The gravel crunches as a vehicle approaches. The headlights sweep through the trees and stop on the profile of a deer. The car slows, stops. The door opens, the man steps out, hunkers down. Crunch, crunch.

BANG!

The hunter lands the shot. Too bad. He's hit a decoy.

Doubly bad, the decoy has been set up by Oregon State Police troopers to catch hunters going about their business before safe - and legal - hours.

The man quickly gets back in his car and begins to drive away.

Police lights flash and an OSP pickup appears from a side road. The hunter immediately apologizes. He says he has been laid off.

He is cited to Lebanon Justice Court on a charge of poaching, specifically taking deer with the aid of artificial light. A conviction could result in fines up to $6,250 and a year in jail.

A more likely result, police say, is $1,800 to $2,000 in fees and fines, a two-year hunting suspension and the loss of any rifles being used at the time.

Troopers James Halsey and Kirk Burkholder had set the decoy just before 4 a.m. a week ago Saturday.
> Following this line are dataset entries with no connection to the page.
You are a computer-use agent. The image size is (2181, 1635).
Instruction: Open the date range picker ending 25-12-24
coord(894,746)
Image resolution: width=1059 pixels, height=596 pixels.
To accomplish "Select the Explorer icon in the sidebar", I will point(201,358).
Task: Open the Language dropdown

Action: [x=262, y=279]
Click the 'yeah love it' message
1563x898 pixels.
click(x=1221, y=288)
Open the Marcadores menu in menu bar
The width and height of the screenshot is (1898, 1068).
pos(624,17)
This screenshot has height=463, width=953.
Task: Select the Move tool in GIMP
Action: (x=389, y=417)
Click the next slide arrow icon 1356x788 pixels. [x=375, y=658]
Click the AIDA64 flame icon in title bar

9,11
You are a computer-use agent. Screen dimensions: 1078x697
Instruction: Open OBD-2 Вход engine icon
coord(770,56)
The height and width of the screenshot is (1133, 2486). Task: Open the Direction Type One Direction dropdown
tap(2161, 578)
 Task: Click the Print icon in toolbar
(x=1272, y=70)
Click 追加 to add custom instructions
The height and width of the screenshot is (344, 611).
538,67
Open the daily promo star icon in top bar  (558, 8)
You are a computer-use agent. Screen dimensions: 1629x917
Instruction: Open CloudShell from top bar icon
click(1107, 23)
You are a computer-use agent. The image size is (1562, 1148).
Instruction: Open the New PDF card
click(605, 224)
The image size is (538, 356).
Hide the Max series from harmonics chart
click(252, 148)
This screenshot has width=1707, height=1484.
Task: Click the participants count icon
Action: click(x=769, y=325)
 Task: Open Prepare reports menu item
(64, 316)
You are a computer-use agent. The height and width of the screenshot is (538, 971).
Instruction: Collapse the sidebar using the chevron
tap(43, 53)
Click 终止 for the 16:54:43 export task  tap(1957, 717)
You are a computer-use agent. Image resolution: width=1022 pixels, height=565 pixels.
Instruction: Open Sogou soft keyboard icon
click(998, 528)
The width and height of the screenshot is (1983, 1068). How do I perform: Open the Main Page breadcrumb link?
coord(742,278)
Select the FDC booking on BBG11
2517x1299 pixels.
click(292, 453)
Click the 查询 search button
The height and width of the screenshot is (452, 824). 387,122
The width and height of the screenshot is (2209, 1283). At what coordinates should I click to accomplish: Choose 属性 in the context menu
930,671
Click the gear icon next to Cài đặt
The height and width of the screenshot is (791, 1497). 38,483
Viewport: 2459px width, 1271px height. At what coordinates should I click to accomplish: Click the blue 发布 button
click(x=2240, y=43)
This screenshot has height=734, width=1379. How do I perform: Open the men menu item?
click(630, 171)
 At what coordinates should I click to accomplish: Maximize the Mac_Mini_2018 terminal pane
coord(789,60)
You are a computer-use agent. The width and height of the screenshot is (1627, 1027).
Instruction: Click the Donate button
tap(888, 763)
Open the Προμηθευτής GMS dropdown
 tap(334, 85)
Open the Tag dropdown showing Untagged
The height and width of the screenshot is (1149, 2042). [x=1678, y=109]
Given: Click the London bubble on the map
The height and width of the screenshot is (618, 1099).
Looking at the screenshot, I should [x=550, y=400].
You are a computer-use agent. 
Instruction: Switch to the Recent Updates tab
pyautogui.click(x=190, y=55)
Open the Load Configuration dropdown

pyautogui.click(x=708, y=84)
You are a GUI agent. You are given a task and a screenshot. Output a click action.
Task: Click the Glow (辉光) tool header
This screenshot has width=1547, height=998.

They stabbed the points of its legs into the ground, far enough from the road not to be spotted as a fake, but near enough for the driver to see it and think he has a clear shot.

The troopers secured the four-point antlers with fishing line.

One trooper hunkered down in the brush. He was the spotter. The other trooper drove past the location to make sure the watcher couldn't be seen from the road, then took his place on a side road. He was the chaser.

Then they waited.

About half an hour later they got their first and only hit of the morning.

Legal shooting time is a half hour before sunrise to a half hour after sunset, Halsey said.

Troopers used the decoy again last Saturday and cited four hunters on two separate incidents at the same site.